Anisotropy image presentation

A threshold and median filter were applied to anisotropy images before display using a vik look-up table. In anisotropy imaging, background regions are inherently noisy and distract unnecessarily from the cell anisotropy. Thus, we followed common practice in setting background regions that are below a threshold fluorescence intensity to zero anisotropy.

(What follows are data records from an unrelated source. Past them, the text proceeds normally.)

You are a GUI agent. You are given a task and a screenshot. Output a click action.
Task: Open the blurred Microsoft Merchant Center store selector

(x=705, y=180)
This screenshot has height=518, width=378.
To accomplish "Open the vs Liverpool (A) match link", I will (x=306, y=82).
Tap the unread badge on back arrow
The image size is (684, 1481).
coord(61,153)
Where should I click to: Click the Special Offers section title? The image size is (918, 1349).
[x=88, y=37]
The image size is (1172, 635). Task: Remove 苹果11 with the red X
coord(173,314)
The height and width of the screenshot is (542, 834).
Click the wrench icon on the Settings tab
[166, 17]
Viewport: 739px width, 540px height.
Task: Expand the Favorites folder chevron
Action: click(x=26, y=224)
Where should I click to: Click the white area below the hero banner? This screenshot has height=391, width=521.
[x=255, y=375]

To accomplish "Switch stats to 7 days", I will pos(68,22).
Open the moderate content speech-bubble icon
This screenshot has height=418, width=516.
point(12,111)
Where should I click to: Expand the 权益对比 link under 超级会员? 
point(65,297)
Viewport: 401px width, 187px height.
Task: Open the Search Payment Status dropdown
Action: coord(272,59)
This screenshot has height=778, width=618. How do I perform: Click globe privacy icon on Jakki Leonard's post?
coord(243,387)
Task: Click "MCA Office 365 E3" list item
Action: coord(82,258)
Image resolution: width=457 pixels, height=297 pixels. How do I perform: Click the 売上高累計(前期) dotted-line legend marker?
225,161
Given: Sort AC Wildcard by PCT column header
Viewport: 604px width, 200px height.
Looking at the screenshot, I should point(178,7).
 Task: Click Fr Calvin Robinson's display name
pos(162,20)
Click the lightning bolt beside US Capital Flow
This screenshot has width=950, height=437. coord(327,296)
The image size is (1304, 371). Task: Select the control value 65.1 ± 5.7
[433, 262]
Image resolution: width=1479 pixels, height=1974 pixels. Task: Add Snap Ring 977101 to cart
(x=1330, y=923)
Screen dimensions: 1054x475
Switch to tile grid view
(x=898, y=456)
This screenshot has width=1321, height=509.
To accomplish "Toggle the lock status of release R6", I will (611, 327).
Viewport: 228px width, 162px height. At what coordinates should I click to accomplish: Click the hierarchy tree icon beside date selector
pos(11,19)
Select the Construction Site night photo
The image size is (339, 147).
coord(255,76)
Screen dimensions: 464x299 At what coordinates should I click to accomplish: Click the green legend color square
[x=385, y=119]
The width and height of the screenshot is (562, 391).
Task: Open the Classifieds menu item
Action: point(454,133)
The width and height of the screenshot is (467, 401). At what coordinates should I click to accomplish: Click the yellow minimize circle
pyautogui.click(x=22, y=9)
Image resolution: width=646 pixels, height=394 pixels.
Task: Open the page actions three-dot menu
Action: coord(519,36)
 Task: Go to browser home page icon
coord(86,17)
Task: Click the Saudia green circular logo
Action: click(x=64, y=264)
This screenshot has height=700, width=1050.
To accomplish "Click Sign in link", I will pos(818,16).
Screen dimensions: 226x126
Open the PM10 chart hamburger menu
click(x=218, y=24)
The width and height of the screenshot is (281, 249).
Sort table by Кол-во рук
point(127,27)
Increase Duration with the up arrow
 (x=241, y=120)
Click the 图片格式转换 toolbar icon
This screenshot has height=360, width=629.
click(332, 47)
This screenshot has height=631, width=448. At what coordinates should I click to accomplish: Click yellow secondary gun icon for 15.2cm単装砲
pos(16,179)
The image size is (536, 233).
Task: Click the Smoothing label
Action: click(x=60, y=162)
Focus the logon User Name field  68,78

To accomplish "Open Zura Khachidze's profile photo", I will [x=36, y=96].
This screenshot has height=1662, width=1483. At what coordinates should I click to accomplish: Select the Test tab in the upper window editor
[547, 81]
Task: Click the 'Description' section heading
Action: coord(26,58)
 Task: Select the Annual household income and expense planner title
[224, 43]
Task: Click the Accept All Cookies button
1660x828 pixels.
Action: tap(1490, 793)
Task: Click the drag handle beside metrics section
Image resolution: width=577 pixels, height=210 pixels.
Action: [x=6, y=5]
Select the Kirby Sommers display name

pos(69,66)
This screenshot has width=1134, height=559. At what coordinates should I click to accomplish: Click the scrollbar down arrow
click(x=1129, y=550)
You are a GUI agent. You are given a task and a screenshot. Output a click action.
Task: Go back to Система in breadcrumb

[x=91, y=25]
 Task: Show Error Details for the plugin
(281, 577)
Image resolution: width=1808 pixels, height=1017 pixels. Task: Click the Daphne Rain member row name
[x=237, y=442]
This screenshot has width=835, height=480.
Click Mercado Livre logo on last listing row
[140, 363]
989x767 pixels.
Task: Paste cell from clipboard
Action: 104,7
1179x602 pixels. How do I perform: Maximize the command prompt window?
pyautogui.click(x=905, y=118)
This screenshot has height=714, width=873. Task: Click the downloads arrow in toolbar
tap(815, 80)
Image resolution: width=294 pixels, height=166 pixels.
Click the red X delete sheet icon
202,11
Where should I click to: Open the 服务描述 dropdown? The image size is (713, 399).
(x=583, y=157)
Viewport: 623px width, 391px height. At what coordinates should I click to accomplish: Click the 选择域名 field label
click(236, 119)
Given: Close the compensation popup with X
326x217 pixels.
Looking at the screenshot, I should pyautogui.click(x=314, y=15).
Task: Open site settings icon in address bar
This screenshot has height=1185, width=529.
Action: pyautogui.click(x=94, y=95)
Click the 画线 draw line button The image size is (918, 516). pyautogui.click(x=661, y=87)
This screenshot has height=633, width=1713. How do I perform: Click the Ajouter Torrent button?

Data and resource availability

Data supporting the findings of this study are available upon reasonable request.

Statistics

Results were analysed for significance using unpaired two-sample one-tailed t-tests as well as one-way analysis of variance (ANOVA). Statistical analysis was performed using the Microsoft Excel data analysis pack and GraphPad Prism 6.0. Graphical error bars represent ± standard error of the mean (SEM) or standard deviation (SD) for relevant analyses, as indicated. Experiments were performed in replicate 3–5 separate times. Live cell experiments contained approximately 15–35 cells per run. Human islet data are shown as individual samples (mean ± SD) and pooled responses (mean ± SEM).